J’aime ces ouvertures, mais Atsuko Chiba m’a accroché sur Shook (I’m Often) et a souligné à quel point ils sont bons sur Seeds. La première arrive de manière glorieuse et j’aimerais pouvoir expliquer ce qu’ils font. Je pense que le son est généré par des claviers, mais il pourrait être en collaboration avec une guitare. Il rappelle plus Vangelis que les Floyd, mais il ondule comme s’il était vivant, un essaim de méduses sensibles et bourdonnantes flottant dans l’espace, avec la voix de Karim Lakhdar (je suppose), un passant fasciné, grâce à un effet sur sa voix qui est un clin d’œil au space rock.

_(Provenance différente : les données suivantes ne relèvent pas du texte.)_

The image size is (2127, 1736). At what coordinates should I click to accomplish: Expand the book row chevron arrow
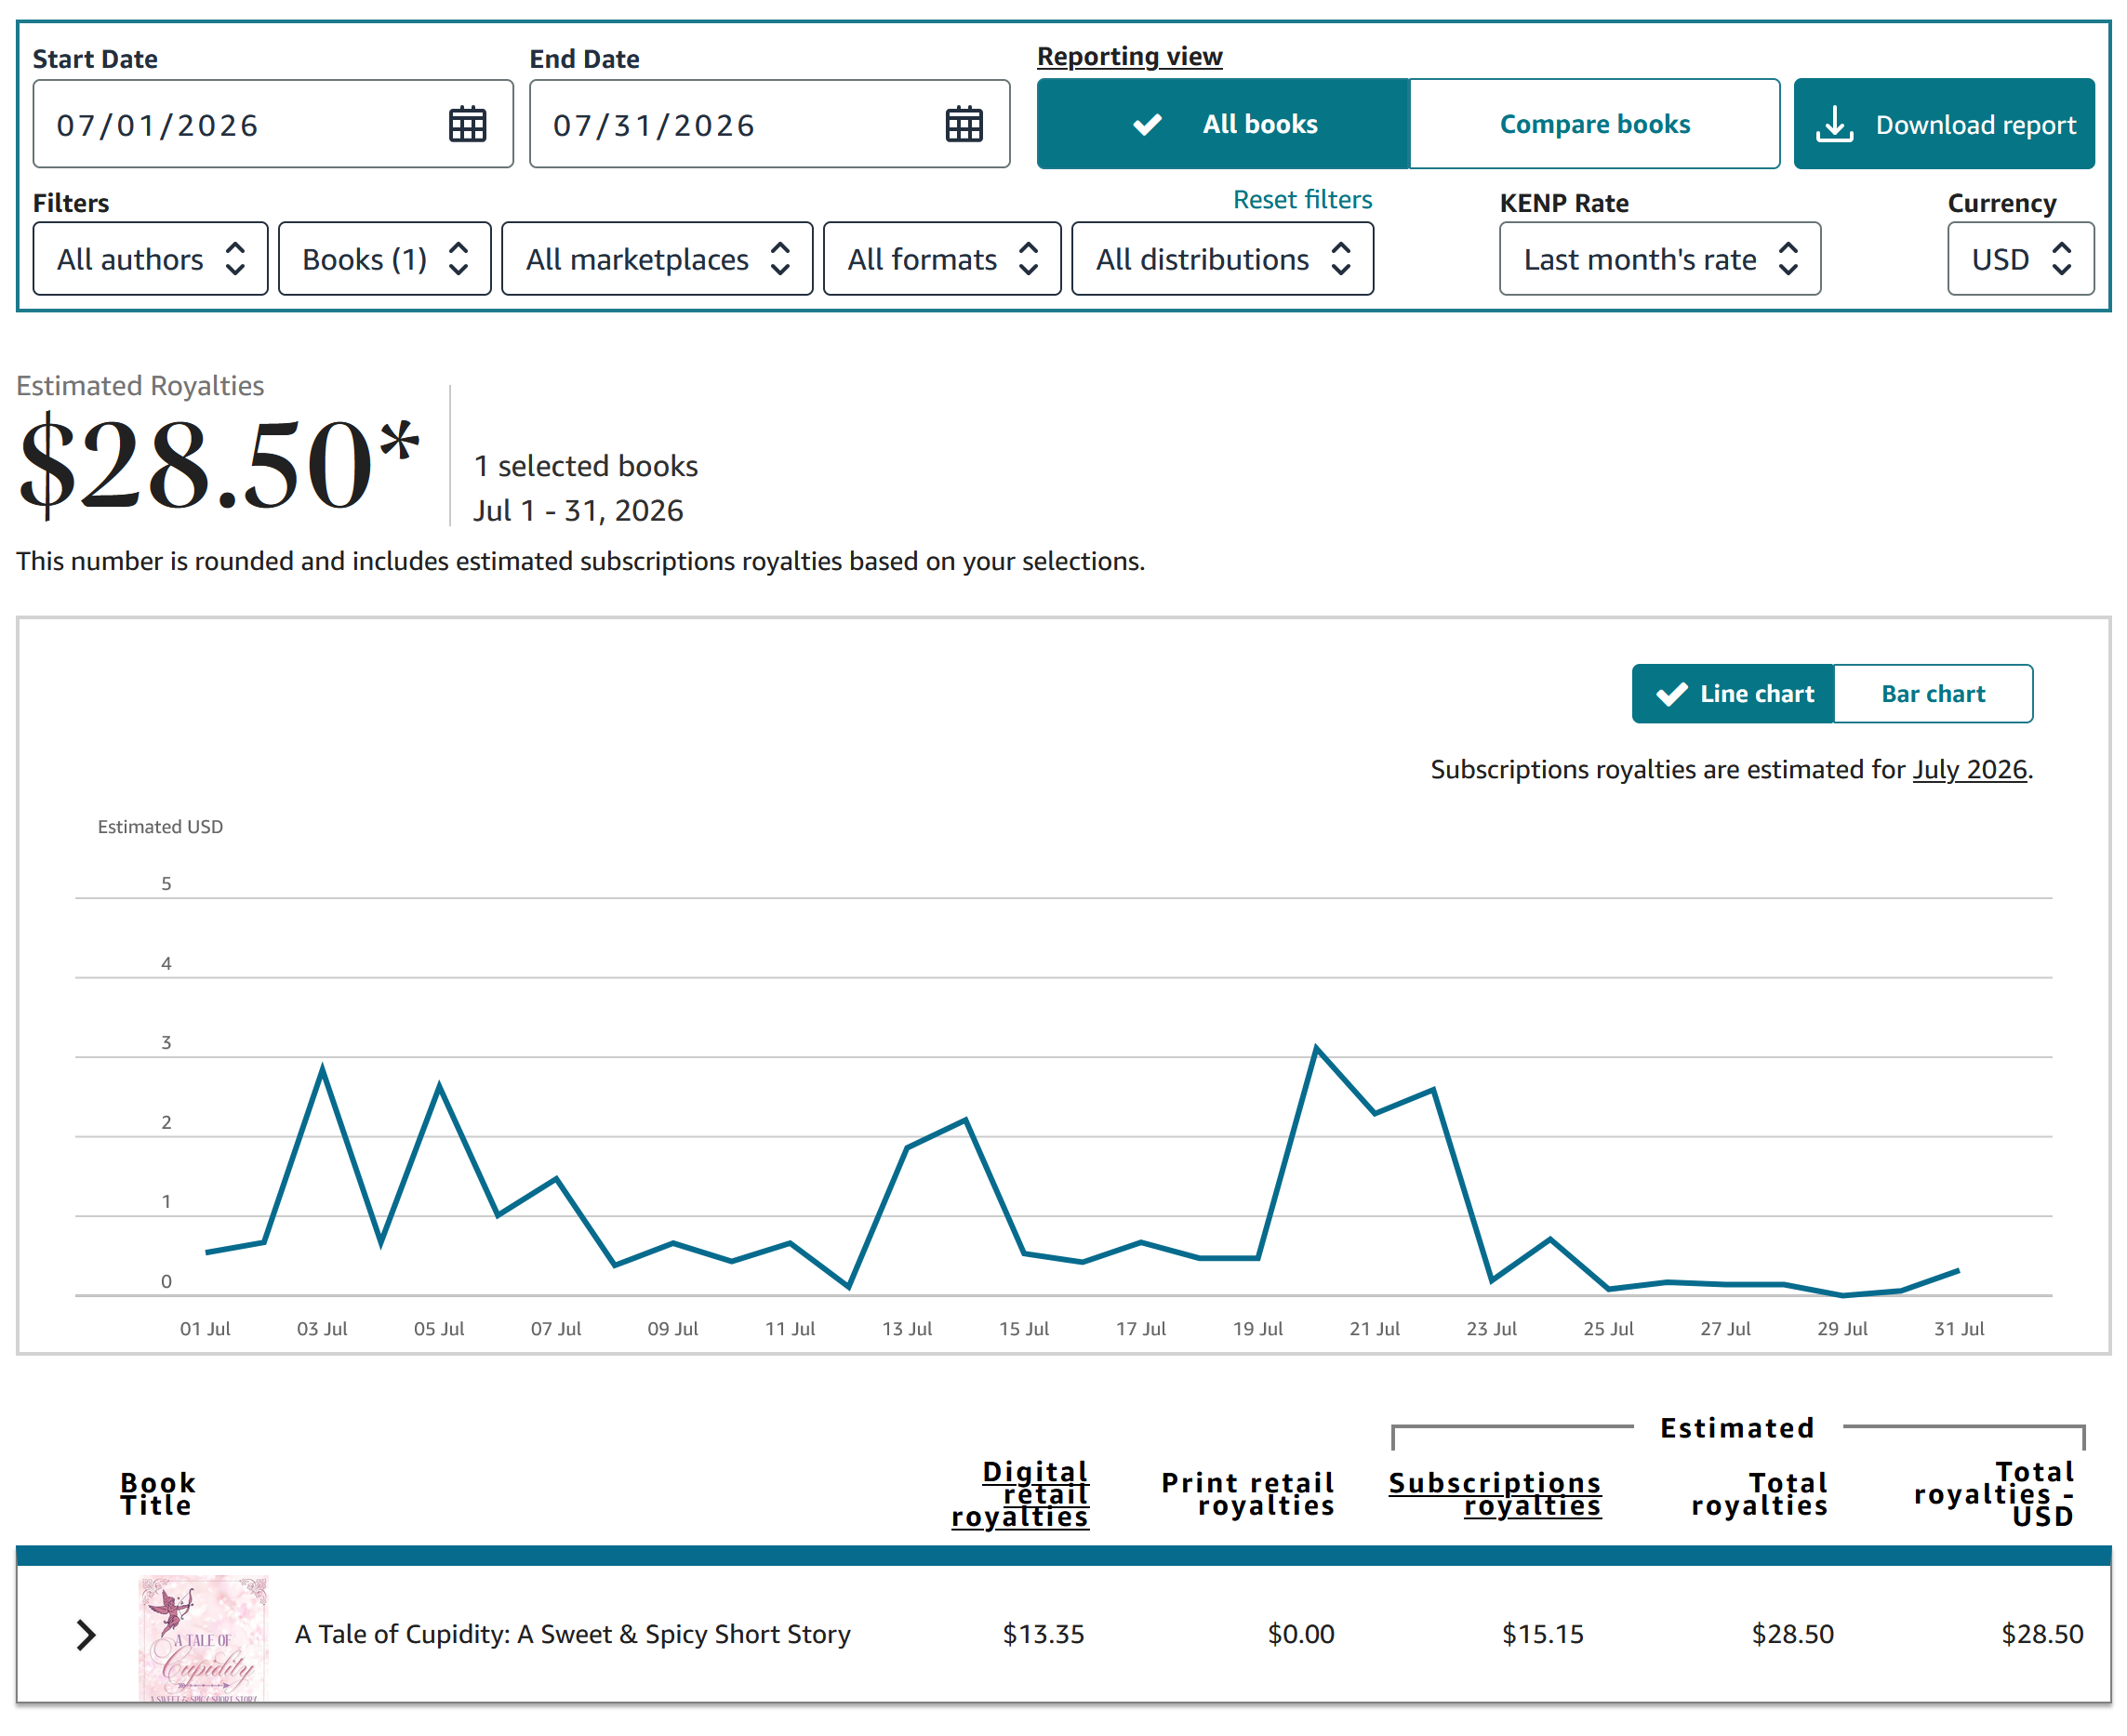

Il y a très peu de voix sur Shook (I’m Often), mais elles sont répétées et aident à nous bercer dans le groove de la chanson. Seeds a plus de paroles, mais c’est aussi une chanson plus longue, qui approche les huit minutes. Cet écho désincarné est toujours là au début, sur un fond de synthétiseur pulsé, et tout se construit merveilleusement. Il ne se passe pas grand-chose pendant la longue section instrumentale de la seconde moitié, mais je n’ai pas été aussi captivé par un morceau de musique depuis longtemps. C’est un rêve séduisant, hypnotique et psychédélique qui se termine par des cordes sauvages, comme si le Kronos Quartet enregistrait à côté et qu’il était entré en scène pour assurer le final.

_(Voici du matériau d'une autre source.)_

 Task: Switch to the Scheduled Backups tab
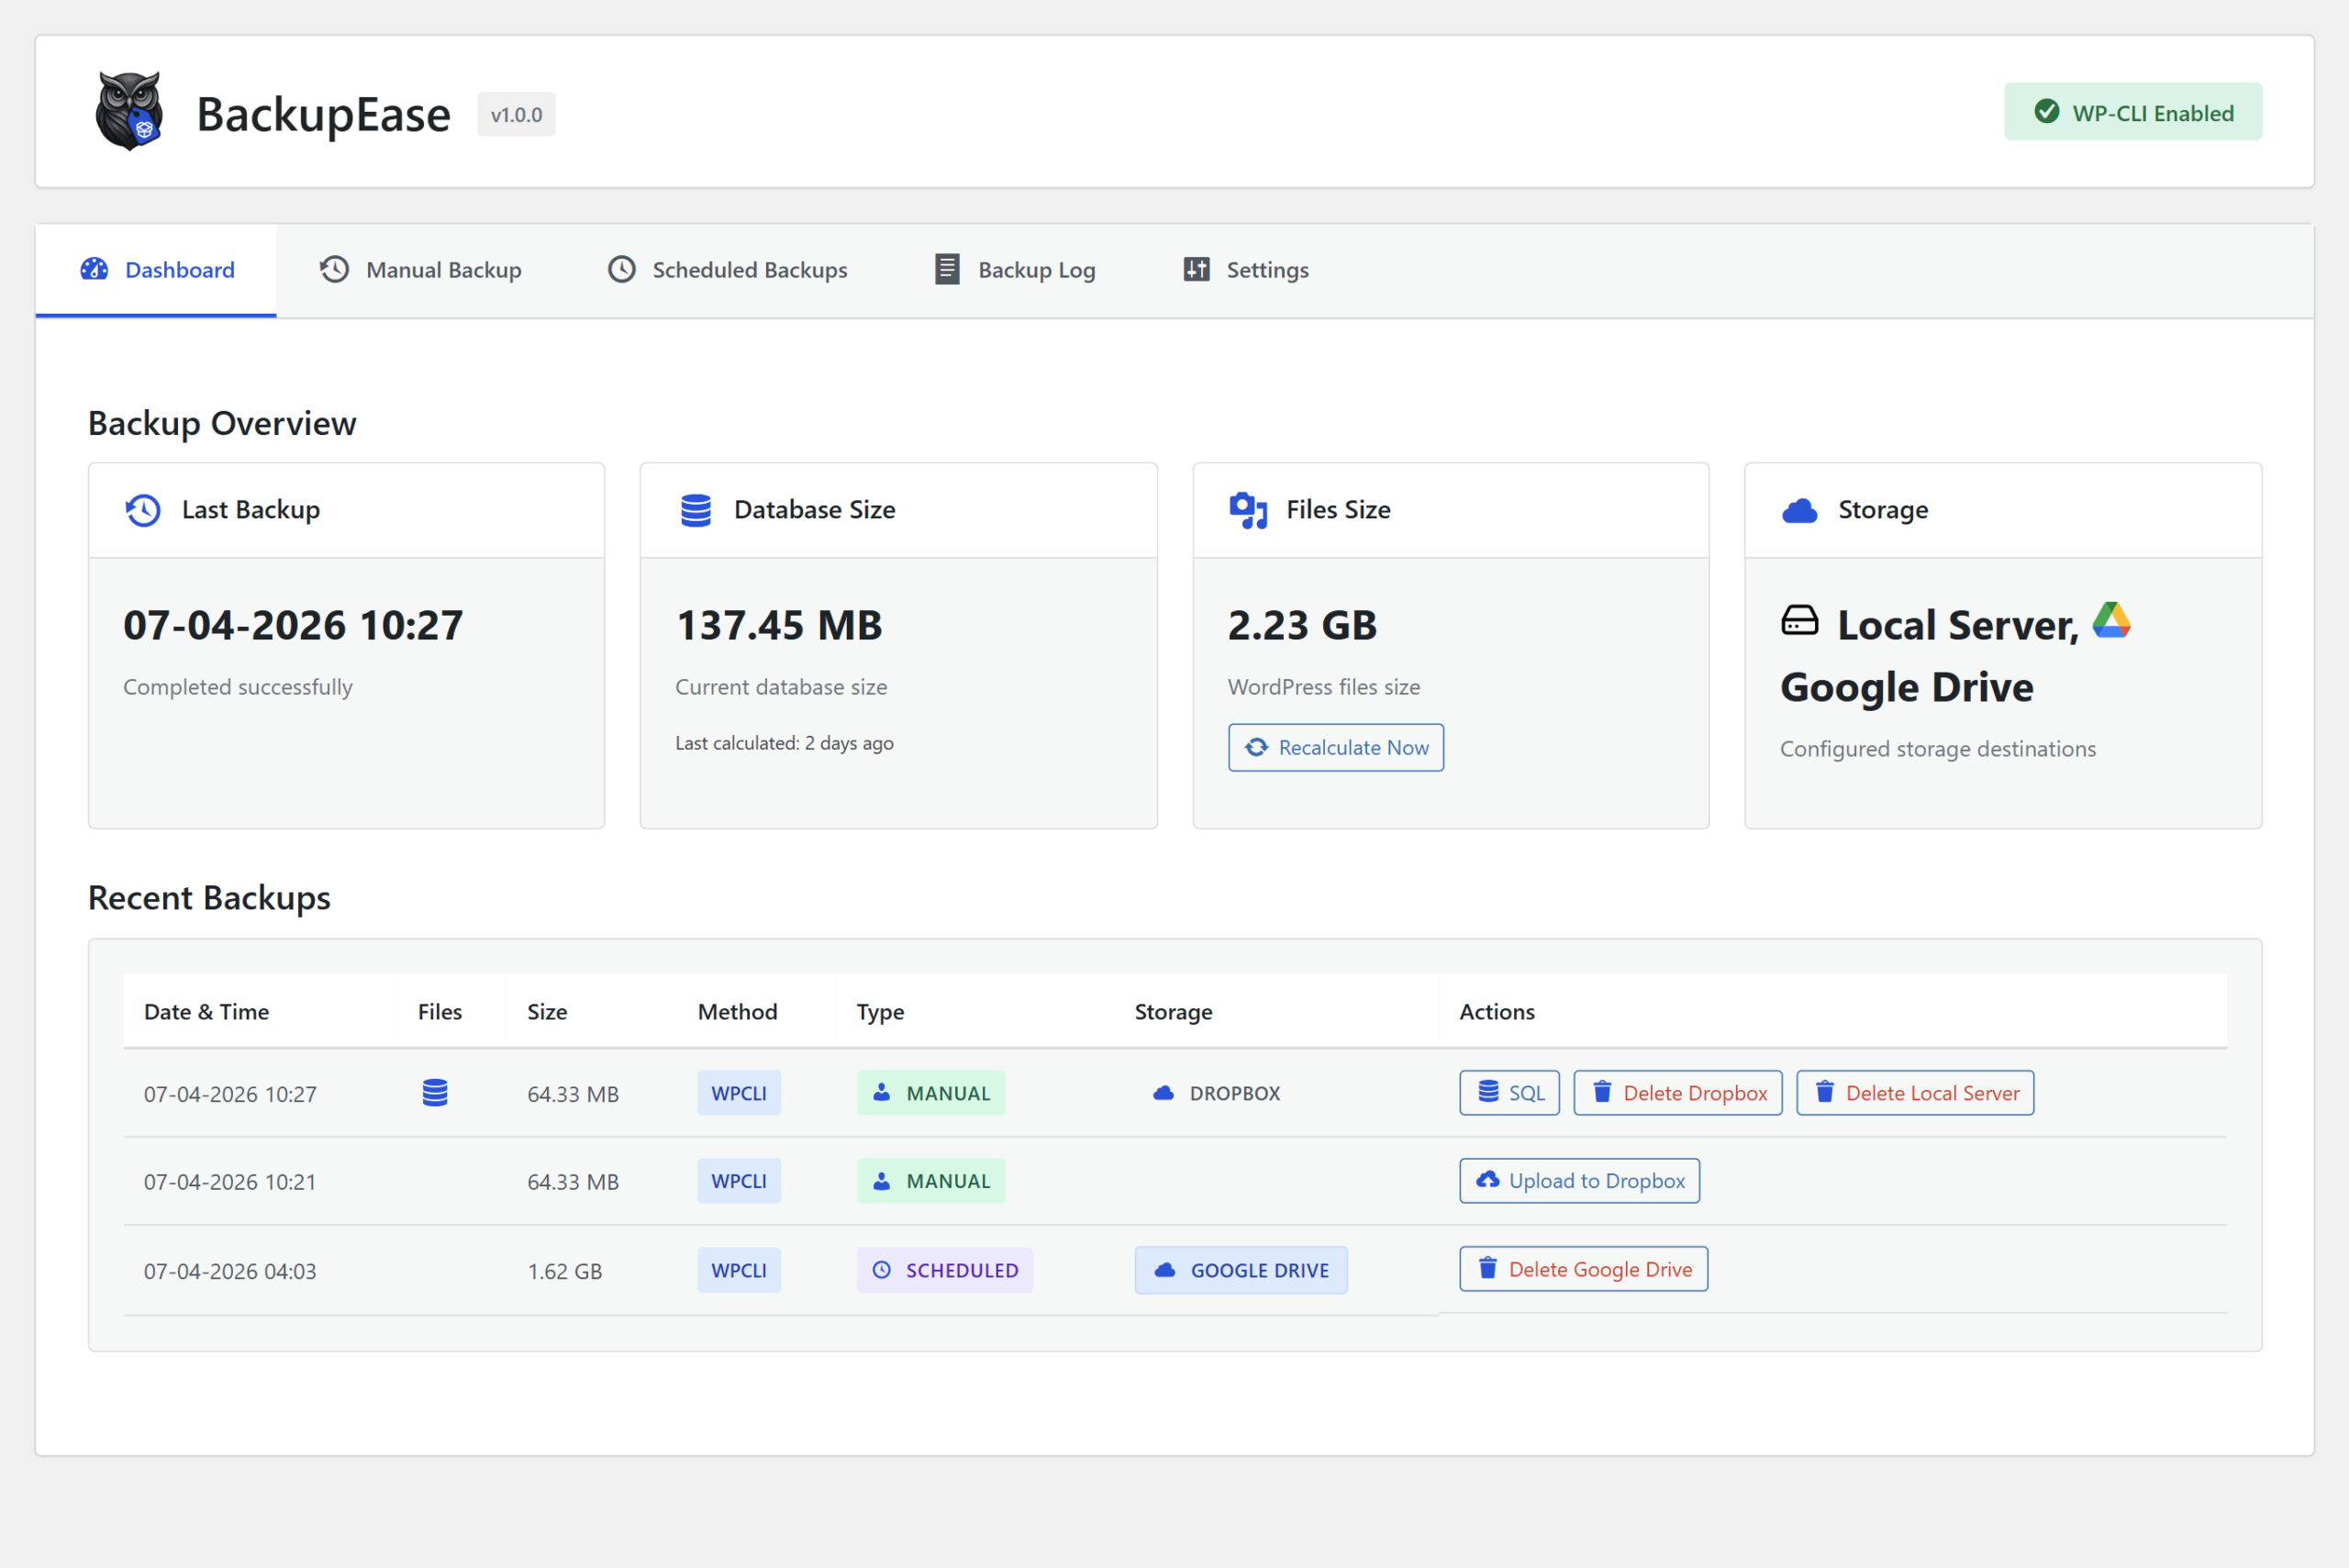[x=728, y=270]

Comme s’ils ne savaient pas comment suivre Seeds, mais ne voulaient pas terminer l’album sur cette note, il serait juste de qualifier Link de réponse presque conventionnelle, son titre étant probablement représentatif de ce qu’il fait ici. Il s’agit d’une chanson bien plus importante que les deux précédentes et elle est furieuse, la basse persistante de David Palumbo nous menant toujours plus loin, mais le chant de Lakhdar (encore lui, je présume) se déchaîne sur nous de manière post-punk. C’est du Talking Heads lourd, un Cake plus antagoniste. Et c’est fait en deux minutes et demie, parce que le coup de gueule est terminé.

C’est le titre qui conclut l’album, la chanson la plus longue d’une seconde. Ce n’est certainement pas un retour à Seeds, qui augmente le psychédélisme et ajoute une section narrative trippante au milieu. C’est bien joué et c’est une conclusion décente pour l’album, mais on a l’impression qu’il essaie un peu trop fort, alors que Shook et Seeds semblent avoir grandi de façon plus organique dans leur forme finale. Je me suis rendu compte que, même si j’appréciais le morceau titre, j’avais l’esprit ailleurs pour revisiter ces morceaux antérieurs.

Je devrais probablement mentionner qu’Atsuko Chiba est la protagoniste d’un anime de science-fiction intitulé Paprika, que je n’ai pas vu mais que je devrais clairement voir, parce que c’est un Satashi Kon et que j’apprécie Perfect Blue depuis des décennies. C’est une psychologue qui pénètre dans les rêves des gens à l’aide d’un appareil appelé DC Mini, l’alter ego du titre. Et cela ressemble plutôt au morceau de clôture. C’est une chanson chaotique et il peut être utile d’imaginer que Paprika nous aide à lui donner un sens.

C’est mon premier album d’Atsuko Chiba et j’ai bien l’intention de retrouver les deux précédents, Jinn en 2013 et Trace en 2019, pour voir d’où vient ce son. Tout ce que je sais à ce stade, c’est ce que j’ai entendu ici, plus le fait qu’ils sont un groupe de cinq avec deux guitaristes qui jouent des synthés et un troisième qui fait la même chose à l’envers. Un quatuor à cordes et une section de cuivres contribuent également à leur toile de fond sonore, bien qu’ils soient rarement évidents, leurs contributions s’intégrant parfaitement au son existant.